#### Text segment
::::

By: Nick Bartlett/Oregon Sports News
Vrrrhhhhhhhhhhhhhhh spark up that Beaver third-down chainsaw noise, Oregon State football has arrived. How we got here is irrelevant. However, it is safe to say that OSU is a legit title contender in the North division. This is a far cry from where most analysts had the Beavs projected before the season. The nice ones had OSU slotted in the No. 4 spot in the division, but most had them lower. Regardless of how the rest of this year plays out, Jonathan Smith has already put his program on the map with monumental victories against Washington, Utah, and USC. But maybe, just maybe, this is the beginning of something legendary. Remember, no one thought the men’s basketball team would make the Elite Eight either. Here are three keys to Oregon State’s hot start in conference play.
No one knew precisely how the Beavers would replace Jermar Jefferson before the season began. Jefferson was everything for OSU in the shortened 2020 year.
He rushed for 858 yards and seven touchdowns in seven games before bolting for the 2021 NFL Draft.
In that Oregon game, he rushed for 226 yards and two touchdowns and almost single-handedly propelled the Beavs to an upset victory over the Ducks.
Without him, they were supposed to be trash, enter B.J. Baylor.
Ever since Baylor won the starting job, he’s continued exactly where Jefferson left off.
Through seven games this year, Baylor’s rushed for 829 yards, ten touchdowns and is averaging a blistering seven yards per carry.
Before this season, he had never rushed for more than 177 yards in a year.

::::

#### Data shown
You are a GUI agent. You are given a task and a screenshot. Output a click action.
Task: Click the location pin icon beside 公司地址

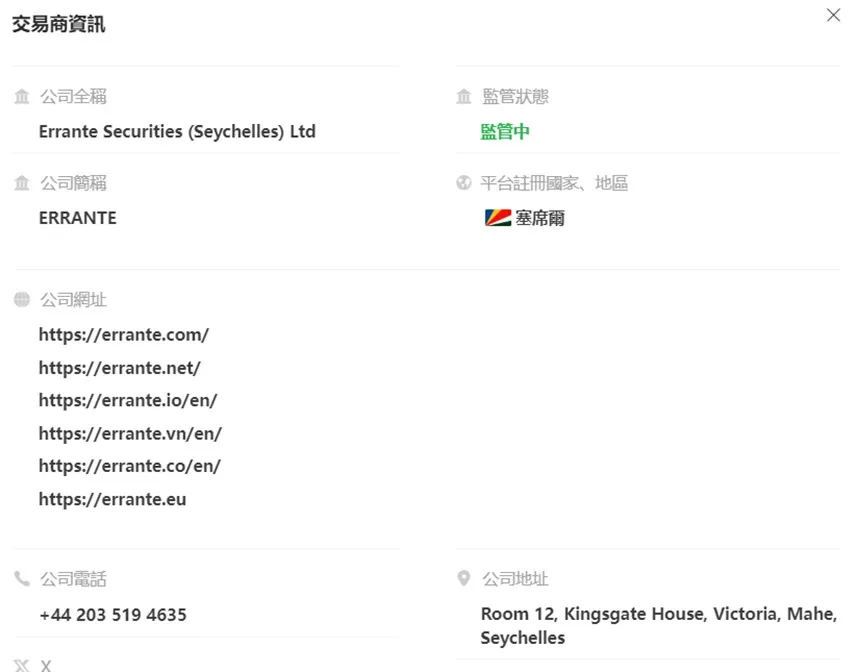463,579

::::

#### Requirement
Please carry on the Oregon State football article, starting after its last sentence. The material comes from a separate source and is unrelated to the Oregon State football article.

#### Answer below
And while obviously, the offensive line deserves a considerable portion of the credit, there’s no fun in that, so we’ll stick with the quickness. But it is important to note that Oregon State arguably has one of the most cohesive units in the nation and probably the best overall group in the Pac-12.
It’s a perfect complement to his hard-nosed rushing style. And combined, they help fuel a Beavers offense that is surprisingly first in the league in total yards, rushing yards, and points alike.
His heart is what makes him fun to watch, but his production on the field is what could have Oregon State dancing in a bowl of roses.
It may prove easy to forget that just five years ago, OSU was the laughing stock of the Pac-12.
Before coach Smith’s arrival on campus, the Beavers had just ended their 2017 campaign with a 1-11 record, with that one victory coming against FCS foe Portland State.
He didn’t inherit a rebuild; he inherited nothing.
But the former Beavs quarterback had a belief, and he began to put his vision into action
2018 proved rough, but Oregon State found one moment of greatness with a 28-point come from behind victory against the Buffs in Boulder.
The following season the Beavers found their rhythm winning five games, their most since the 2014 campaign. They were also one questionable fourth-down call away from making a bowl game.
Beavs Nation knows what call I’m talking about.
For 2020, we’ll wipe the slate clean with the exception of Oregon State’s shocking upset against the rival Ducks. It was the one notable result in the Covid year.
Regardless of record, his teams found a way to compete and ultimately created a buzz around the program.
The hometown boy came back and struck gold, and now it’s time to cash out.
There are many phenomenal linebackers sprinkled throughout the Pac-12. Some standouts include Oregon’s Noah Sewell, Colorado’s Nate Landman, and Utah’s Devin Lloyd.
However, Oregon State’s Avery Roberts may be the most important to his team.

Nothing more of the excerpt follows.